If your Model has been trained with a different output segment mask size such as 320x320
you will need to pass those sizes to the YOLOv8SegParams.Prototype*
variables, eg:
// start with default COCO Parameters
yParams := postprocess.YOLOv5SegCOCOParams()
// Set your Models output mask size
yParams.PrototypeHeight = 320
yParams.PrototypeWeight = 320
// create YOLO Processor instance
yoloProcesser := postprocess.NewYOLOv5Seg(yParams)
Benchmarks
The following table shows a comparison of the benchmark results across the three distinct platforms.

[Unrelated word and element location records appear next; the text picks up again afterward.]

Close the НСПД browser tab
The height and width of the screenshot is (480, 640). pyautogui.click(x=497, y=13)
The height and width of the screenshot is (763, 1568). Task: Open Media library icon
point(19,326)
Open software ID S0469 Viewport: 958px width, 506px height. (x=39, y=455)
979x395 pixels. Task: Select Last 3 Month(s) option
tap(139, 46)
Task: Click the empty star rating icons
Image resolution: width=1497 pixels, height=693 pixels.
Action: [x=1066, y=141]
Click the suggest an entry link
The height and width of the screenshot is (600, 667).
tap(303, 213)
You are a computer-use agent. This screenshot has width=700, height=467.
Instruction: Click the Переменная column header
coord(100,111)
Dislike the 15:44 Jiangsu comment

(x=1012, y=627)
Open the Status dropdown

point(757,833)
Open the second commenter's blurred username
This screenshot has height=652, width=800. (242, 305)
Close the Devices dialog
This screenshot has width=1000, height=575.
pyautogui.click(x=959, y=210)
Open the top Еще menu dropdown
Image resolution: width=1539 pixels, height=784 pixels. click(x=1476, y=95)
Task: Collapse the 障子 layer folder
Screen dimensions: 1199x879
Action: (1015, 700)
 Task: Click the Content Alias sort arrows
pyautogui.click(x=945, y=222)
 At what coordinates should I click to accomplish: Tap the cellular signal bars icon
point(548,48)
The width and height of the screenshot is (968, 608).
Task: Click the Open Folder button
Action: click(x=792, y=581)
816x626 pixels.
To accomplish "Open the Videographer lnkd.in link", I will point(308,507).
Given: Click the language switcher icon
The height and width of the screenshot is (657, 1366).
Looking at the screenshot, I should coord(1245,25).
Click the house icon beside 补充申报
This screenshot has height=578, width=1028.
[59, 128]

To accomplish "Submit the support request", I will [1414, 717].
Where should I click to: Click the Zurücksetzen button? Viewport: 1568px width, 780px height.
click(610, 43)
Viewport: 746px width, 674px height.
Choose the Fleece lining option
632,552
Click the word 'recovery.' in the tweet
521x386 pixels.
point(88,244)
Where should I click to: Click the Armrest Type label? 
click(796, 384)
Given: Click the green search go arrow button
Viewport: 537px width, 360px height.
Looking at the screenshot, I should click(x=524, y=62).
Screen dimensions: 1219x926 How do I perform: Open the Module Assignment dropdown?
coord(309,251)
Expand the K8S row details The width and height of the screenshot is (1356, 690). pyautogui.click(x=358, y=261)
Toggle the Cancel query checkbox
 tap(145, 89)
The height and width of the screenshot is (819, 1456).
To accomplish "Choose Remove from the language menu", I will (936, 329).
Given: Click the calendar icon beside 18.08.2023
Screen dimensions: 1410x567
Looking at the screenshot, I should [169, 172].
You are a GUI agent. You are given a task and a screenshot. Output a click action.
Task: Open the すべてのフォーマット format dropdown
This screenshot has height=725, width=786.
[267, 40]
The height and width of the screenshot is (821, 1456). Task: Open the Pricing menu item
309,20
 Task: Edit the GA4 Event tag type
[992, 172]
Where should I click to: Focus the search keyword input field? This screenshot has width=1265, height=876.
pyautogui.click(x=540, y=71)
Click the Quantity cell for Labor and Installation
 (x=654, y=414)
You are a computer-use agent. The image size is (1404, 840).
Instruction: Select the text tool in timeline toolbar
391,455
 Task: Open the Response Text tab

Platform | Execution Time | Average Inference Time Per Image |
---|---|---|
rk3588 | 7.34s | 73.46ms |
rk3576 | 8.91s | 89.14ms |
rk3566 | 32.64s | 326.44ms |
Note that these examples are only using a single NPU core to run inference on. The results would be different when running a Pool of models using all NPU cores available. Secondly the Rock 4D (rk3576) has DDR5 memory versus the Rock 5B (rk3588) with slower DDR4 memory.
Background
This YOLOv5-seg example is a Go conversion of the C API example with improvements made to it inspired by Ultralytics Instance Segmentation.